Jon G. Fullenkamp and Scott R. Sand

U.S. SECURITIES AND EXCHANGE COMMISSION

Litigation Release No. 26517 / March 31, 2026

Securities and Exchange Commission v. Jon Fullenkamp, et al., No. 26-cv-03407 (D.N.J. filed March 31, 2026)

SEC Charges Two Individuals in Alleged Fraudulent Scheme to Misappropriate Millions of Dollars from Two Penny Stock Issuers

On March 31, 2026, the Securities and Exchange Commission charged Scott Sand and his business associate, Jon Fullenkamp, with allegedly perpetrating a fraud scheme to misappropriate millions of dollars from two publicly traded, penny stock issuers (“the issuers”) for which they effectively served as senior management.

The SEC’s complaint alleges that Sand and Fullenkamp, although not formally identified as part of the issuers’ management, exercised extensive control over the issuers, including managing regulatory compliance, financial reporting, and investor relations.  According to the complaint, from at least October 2020 through 2023, Sand and Fullenkamp enriched themselves by causing the issuers to enter into sham agreements with an entity secretly controlled by Fullenkamp, and then to issue hundreds of thousands of preferred shares to the Fullenkamp-controlled company pursuant to the sham agreements.  As alleged, Sand and Fullenkamp then sold some of the preferred shares to third parties, realizing $2.6 million in proceeds, which they split between them.

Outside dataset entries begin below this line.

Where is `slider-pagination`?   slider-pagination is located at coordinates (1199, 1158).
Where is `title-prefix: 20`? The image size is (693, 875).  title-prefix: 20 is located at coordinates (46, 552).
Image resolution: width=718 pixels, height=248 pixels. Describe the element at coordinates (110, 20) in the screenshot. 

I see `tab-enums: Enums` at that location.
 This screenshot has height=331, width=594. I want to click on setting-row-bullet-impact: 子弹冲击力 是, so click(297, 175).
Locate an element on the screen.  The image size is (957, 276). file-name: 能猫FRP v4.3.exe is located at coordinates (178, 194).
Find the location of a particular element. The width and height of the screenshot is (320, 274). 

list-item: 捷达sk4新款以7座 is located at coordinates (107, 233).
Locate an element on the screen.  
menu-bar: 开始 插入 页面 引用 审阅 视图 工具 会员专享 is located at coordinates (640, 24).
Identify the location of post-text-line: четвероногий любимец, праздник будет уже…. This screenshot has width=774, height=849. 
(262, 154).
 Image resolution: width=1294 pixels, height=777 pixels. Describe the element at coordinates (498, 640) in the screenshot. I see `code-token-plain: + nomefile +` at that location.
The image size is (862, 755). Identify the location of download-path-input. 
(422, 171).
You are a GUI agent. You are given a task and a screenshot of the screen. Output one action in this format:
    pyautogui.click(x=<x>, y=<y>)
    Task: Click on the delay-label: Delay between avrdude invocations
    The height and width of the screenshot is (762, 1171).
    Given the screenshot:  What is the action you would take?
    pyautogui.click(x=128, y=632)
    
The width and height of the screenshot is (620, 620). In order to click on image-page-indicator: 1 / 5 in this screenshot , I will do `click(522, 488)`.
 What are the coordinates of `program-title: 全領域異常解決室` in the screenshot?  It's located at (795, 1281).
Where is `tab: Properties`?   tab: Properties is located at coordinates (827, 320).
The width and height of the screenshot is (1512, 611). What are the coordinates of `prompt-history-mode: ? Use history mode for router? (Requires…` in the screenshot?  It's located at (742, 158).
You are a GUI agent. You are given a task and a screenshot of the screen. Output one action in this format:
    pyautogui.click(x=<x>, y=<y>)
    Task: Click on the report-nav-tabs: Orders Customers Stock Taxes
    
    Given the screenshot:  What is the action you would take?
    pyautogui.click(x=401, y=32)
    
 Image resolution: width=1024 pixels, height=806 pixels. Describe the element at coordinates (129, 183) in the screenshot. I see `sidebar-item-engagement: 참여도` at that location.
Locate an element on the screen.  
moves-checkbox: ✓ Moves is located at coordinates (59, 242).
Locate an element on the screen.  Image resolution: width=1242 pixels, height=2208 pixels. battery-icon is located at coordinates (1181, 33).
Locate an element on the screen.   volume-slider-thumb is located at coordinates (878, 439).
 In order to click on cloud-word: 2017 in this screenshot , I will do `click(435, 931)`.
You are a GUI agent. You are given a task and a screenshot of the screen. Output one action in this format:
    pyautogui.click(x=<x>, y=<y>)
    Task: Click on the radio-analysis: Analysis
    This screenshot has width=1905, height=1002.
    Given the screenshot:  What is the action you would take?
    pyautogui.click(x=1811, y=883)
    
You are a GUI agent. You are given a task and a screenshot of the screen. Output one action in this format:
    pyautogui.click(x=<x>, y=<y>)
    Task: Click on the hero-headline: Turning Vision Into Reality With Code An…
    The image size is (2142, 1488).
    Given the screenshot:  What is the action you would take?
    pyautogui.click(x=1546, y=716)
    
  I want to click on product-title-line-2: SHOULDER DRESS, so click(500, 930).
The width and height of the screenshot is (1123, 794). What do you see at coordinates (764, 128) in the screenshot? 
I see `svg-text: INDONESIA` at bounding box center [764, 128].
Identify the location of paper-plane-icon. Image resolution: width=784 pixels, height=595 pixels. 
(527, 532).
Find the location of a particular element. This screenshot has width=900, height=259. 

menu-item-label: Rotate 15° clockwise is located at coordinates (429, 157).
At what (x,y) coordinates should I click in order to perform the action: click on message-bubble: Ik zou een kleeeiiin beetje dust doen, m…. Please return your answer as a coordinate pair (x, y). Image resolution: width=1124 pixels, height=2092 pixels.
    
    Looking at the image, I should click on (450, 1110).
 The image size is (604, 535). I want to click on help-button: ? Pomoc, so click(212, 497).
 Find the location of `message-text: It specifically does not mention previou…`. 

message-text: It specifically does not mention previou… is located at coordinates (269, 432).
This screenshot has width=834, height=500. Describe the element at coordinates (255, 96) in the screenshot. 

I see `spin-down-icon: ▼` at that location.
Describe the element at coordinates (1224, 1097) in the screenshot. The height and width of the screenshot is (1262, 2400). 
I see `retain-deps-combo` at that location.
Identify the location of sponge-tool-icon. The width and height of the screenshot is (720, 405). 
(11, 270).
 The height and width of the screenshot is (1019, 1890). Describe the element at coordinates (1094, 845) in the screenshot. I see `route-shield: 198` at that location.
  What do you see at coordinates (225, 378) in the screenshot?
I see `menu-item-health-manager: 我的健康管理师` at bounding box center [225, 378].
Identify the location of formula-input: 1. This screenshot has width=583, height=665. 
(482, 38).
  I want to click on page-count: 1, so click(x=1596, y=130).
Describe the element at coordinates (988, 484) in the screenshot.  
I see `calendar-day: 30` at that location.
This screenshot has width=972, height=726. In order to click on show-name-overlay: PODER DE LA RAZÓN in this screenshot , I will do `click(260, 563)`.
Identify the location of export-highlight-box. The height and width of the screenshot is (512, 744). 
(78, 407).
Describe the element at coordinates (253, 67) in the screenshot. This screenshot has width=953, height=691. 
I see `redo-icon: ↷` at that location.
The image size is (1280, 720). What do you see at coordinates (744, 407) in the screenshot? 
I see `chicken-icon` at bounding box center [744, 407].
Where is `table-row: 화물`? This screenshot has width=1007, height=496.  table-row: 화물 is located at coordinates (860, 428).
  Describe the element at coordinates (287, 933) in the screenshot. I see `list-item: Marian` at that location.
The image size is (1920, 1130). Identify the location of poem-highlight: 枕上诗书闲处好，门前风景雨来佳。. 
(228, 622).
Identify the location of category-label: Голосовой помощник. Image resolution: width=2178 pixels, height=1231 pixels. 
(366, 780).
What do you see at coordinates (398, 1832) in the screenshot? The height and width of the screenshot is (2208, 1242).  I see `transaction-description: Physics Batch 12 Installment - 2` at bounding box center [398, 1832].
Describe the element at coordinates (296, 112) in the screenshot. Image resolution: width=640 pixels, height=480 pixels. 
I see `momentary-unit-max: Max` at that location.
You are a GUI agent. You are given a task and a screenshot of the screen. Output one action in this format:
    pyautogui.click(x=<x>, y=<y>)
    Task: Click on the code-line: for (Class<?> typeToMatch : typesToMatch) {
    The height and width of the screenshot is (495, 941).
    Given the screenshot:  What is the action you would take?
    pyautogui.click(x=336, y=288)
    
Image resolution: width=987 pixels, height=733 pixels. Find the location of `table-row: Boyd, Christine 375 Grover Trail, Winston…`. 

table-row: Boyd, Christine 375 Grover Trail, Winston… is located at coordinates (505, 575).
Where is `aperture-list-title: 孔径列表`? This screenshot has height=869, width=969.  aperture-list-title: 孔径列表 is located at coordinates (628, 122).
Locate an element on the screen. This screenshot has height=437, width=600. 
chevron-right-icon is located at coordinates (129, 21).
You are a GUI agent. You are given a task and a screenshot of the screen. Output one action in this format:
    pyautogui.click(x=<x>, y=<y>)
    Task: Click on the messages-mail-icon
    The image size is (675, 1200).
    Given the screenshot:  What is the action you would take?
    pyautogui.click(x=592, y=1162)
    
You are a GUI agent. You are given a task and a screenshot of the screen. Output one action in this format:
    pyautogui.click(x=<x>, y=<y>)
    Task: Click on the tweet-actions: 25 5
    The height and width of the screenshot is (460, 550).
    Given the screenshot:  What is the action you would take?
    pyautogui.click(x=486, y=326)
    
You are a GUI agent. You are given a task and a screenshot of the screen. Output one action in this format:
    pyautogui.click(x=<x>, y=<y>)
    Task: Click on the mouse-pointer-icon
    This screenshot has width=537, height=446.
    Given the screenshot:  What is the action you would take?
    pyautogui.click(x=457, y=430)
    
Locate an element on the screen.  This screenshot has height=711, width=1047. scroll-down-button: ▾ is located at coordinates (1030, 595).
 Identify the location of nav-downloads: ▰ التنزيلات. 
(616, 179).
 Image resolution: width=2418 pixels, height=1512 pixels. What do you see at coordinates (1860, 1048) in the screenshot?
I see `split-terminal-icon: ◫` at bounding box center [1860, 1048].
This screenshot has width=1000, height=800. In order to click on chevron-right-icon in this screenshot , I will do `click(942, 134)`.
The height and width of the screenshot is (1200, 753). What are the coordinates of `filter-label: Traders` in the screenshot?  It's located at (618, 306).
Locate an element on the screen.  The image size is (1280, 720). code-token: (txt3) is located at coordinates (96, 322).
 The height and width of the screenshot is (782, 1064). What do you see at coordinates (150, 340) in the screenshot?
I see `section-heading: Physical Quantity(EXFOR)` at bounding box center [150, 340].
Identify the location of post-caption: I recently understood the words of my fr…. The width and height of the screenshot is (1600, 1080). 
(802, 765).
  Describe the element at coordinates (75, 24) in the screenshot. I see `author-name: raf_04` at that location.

The SEC’s complaint, filed in the U.S. District Court for the District of New Jersey, charges Sand and Fullenkamp with violating Sections 17(a)(1) and 17(a)(3) of the Securities Act of 1933 and Section 10(b) of the Securities Exchange Act of 1934 and Rules 10b-5(a) and (c) thereunder.  The complaint seeks permanent injunctive relief, disgorgement of ill-gotten gains plus prejudgment interest, and civil penalties against Sand and Fullenkamp, and a conduct-based injunction against Sand.  As to Fullenkamp, the complaint also seeks a penny stock bar, officer and director bar, and an order requiring surrender for cancellation of all of the fraudulently acquired shares of preferred and common stock.

Fullenkamp, without denying the SEC’s allegations, consented to the entry of a judgment, subject to court approval, permanently enjoining him from future violations of the charged provisions of federal securities law, imposing permanent officer and director and penny stock bars, ordering him to surrender for cancellation all fraudulently acquired shares, and ordering him to pay disgorgement, prejudgment interest, and a civil penalty in amounts to be determined by the Court upon motion by the SEC.

Fullenkamp has also been charged in a parallel criminal action by the United States Attorney’s Office for the District of New Jersey for related conduct.

The SEC’s investigation was conducted by Cecilia Connor, Matthew Homberger and David Medway, and supervised by Kingdon Kase and Scott A. Thompson, all of the SEC’s Philadelphia Regional Office. The litigation will be led by John Donnelly and supervised by Gregory R. Bockin, also of the Philadelphia Regional Office.